Denmark’s wind power generation is already the highest in the world as a fraction of domestic consumption, reaching 47 percent in 2019.
The abundance of offshore wind energy in the area can be used to produce climate-friendly fuels such as green hydrogen for shipping, aviation, heavy industries or heavy-duty vehicles. The energy hubs will allow the connection of offshore technical equipment for electricity generation, such as facilities for energy storage, hydrogen or electrolysis plants, and other technologies as needed.
”This is truly a great moment for Denmark and for the global green transition,” Danish Climate and Energy Minister Dan Jorgensen said of the new partnership. “This decision marks the start of a new era of sustainable energy production in Denmark and the world, and it links very ambitious climate goals with growth and green jobs.”
The artificial island is expected to have a total area of at least 120,000 square meters. Around 200 wind turbines are expected in the first phase of the project. In its first phase the project will be able to provide three million European households with green energy. Fully implemented, it can cover the consumption of 10 million European households, according to the ministry.
And Denmark needs all the renewable electricity she can get because the country’s entire economic basis is changing – moving away from fossil fuels and towards renewables on a industrial scale. Last December, Denmark’s parliament voted to phase out North Sea oil and gas production by 2050 and canceled all future licensing rounds.
Denmark is currently the largest oil producer in the European Union, and it is the biggest producer worldwide to establish a final fossil fuel phase-out date so far.
The deal also laid out plans for a just transition of the affected workers. While the redundant fossil fuel workers will be let go closer to the phase-out date, still 30 years away, the construction industry will boom in the very near future to meet the needs of the artificial island’s builders.

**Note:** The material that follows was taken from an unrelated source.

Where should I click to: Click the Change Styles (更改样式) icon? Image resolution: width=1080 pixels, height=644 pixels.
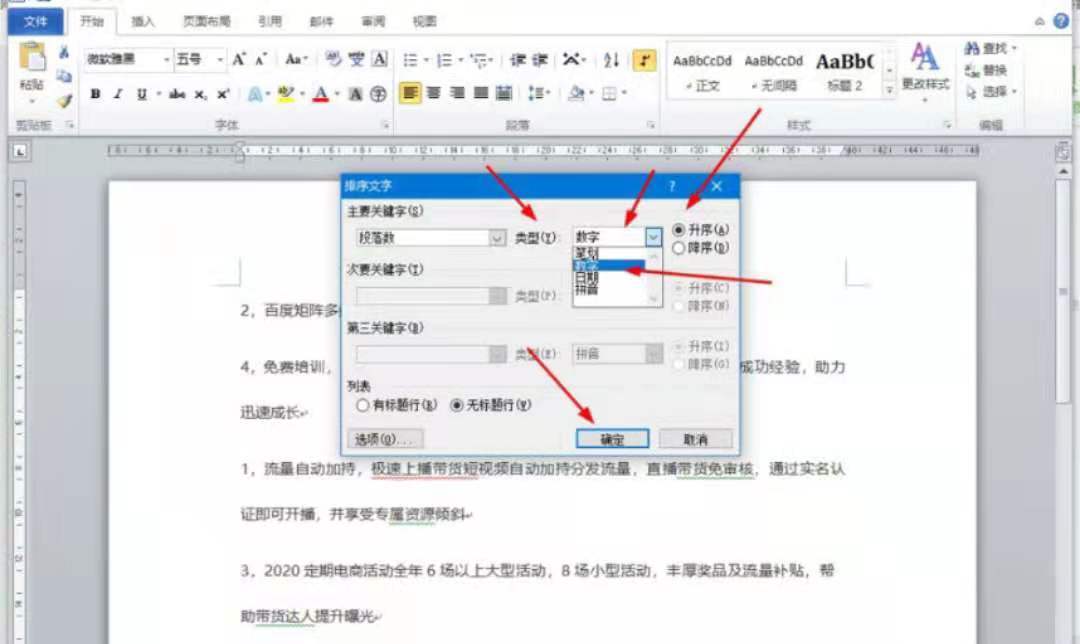925,66
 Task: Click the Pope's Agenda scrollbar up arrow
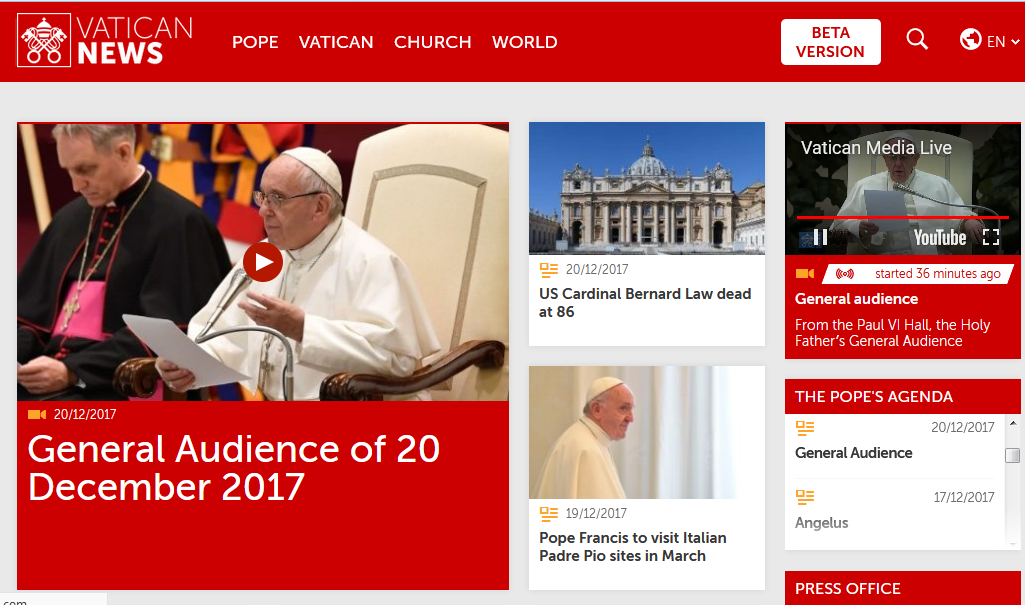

“The energy hub in the North Sea will be the largest construction project in Danish history,” Jorgensen said. “It will make a big contribution to the realization of the enormous potential for European offshore wind, and I am excited for our future collaboration with other European countries.”
Denmark has a long history as a leader in offshore wind and in 1991 established the first offshore wind farm in the world. This new project will be a public private partnership between the Danish state and private companies. The state will own the majority of the island, but private companies will be crucial for the project to fulfill the potential as regards to innovation, flexibility, cost-effectiveness and business potentials.
Denmark’s wind energy hub is one of the government’s flagship projects for the green transition in Europe now underway. The hub is expected to strengthen the integration of Europe’s power grids and increase the flow of renewable electricity necessary for a climate neutral Europe.